Mart Helme, a conservative politician who served as Estonia's ambassador to Russia from 1995 to 1999, says signing a border treaty with Russia will give it grounds for new demands.
In an Estonian-language opinion piece penned for Estonian World Review entitled "Cynical Betrayal in Moscow's Interests," Helme said Estonia was removing a "firewall" that would lead to a next set of demands from Foreign Minister Sergei Lavrov.
One such demand, according to Helme: blanket citizenship for all non-citizens and a stronger position for Russian language in schools in Estonia.
"We're giving the Russians a trump card for arguing that the  Tartu Peace Treaty, in which Russia declared that it relinquishes all claims to Estonian territory, has become a mere historical document with no legal value," said Helme.

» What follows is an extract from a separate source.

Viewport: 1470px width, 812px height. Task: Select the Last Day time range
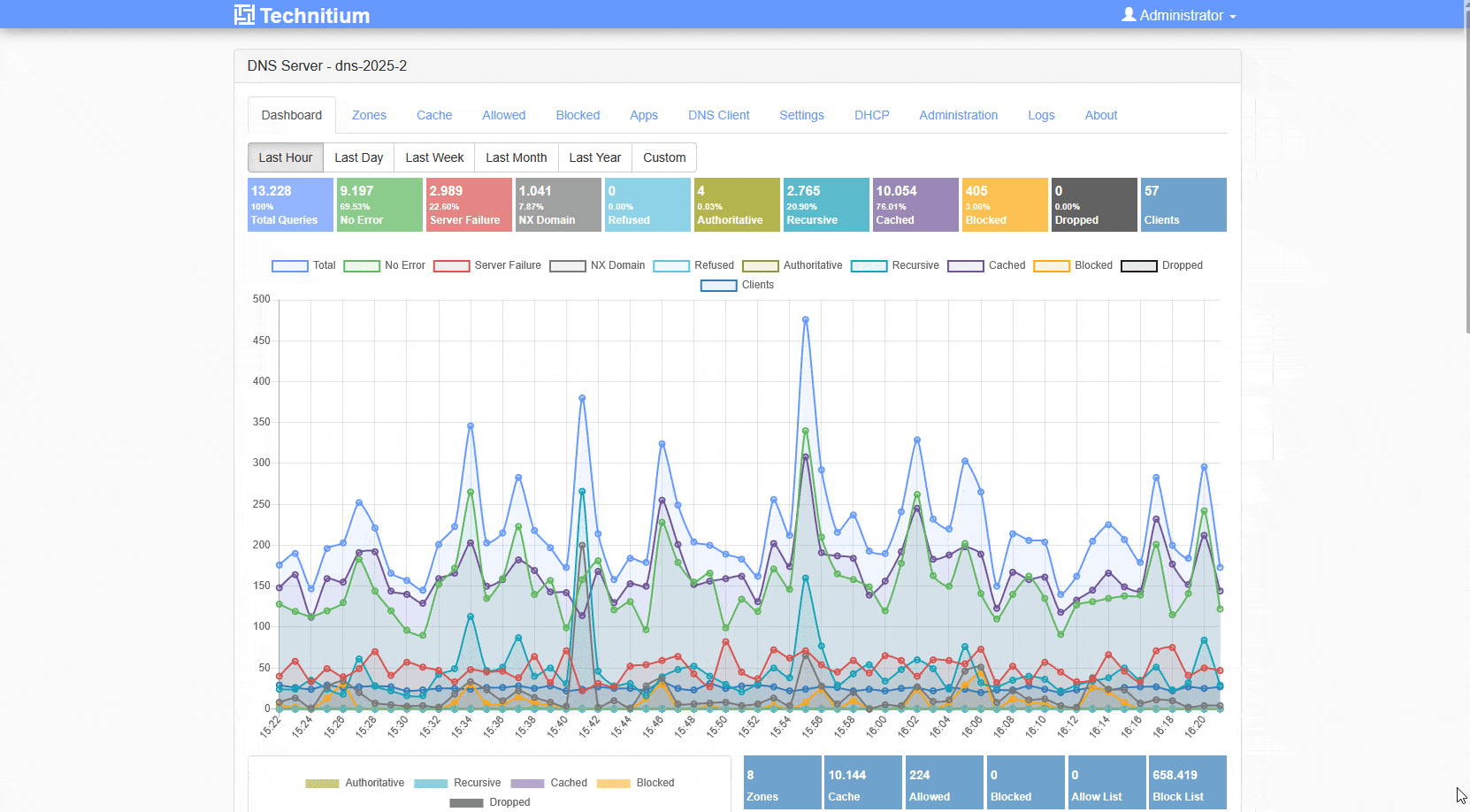pyautogui.click(x=358, y=157)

Helme said the reasons for the new border treaty, which did not come up as an issue as Estonia integrated with NATO and EU, are murky.
"What is the point of giving up all this? A new border treaty, which Russia will violate without thinking twice about it, if the geopolitical situation so allows?"

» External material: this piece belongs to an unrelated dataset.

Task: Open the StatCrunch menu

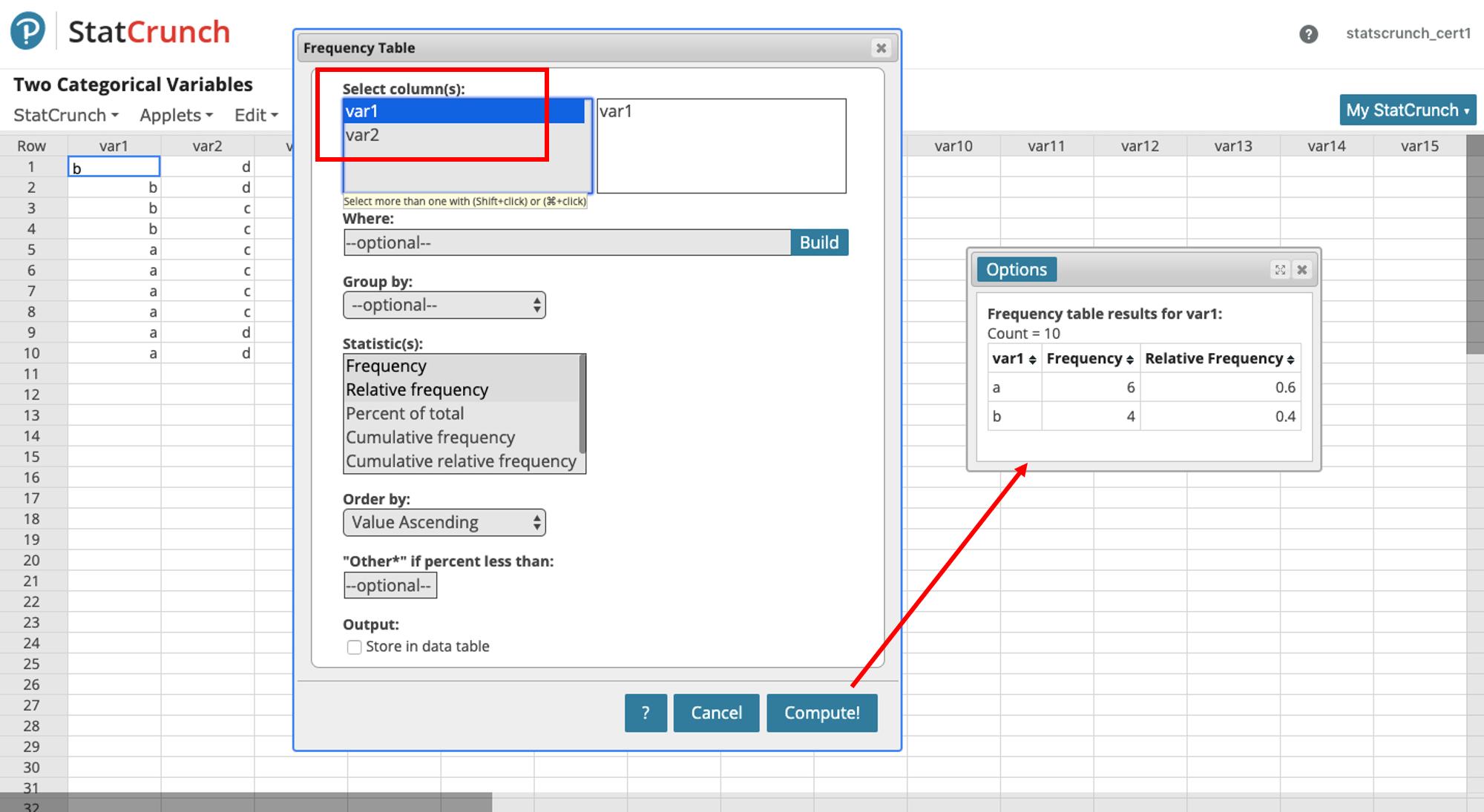Action: (x=65, y=115)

Helme said while Estonia had a neighbor with a "might makes right" attitude, Estonia itself was responsible for the concessions. "Russia has not needed to administer a beating in the case of the border treaty. We did it ourselves, just like in 1939. Our reward? A kick in the teeth and spit in the face when [Estonian Foreign Minister] Urmas Paet puts his signature on this treachery and writes another chapter in the national surrender book on the eve of Independence Day."
The border treaty is scheduled for signing on February 18. While many see it as a formality, it remains controversial because it legitimizes the postwar situation, ceding to Russia territory that was annexed by Stalin in the late 1940s and which has been under Russian administrative control ever since.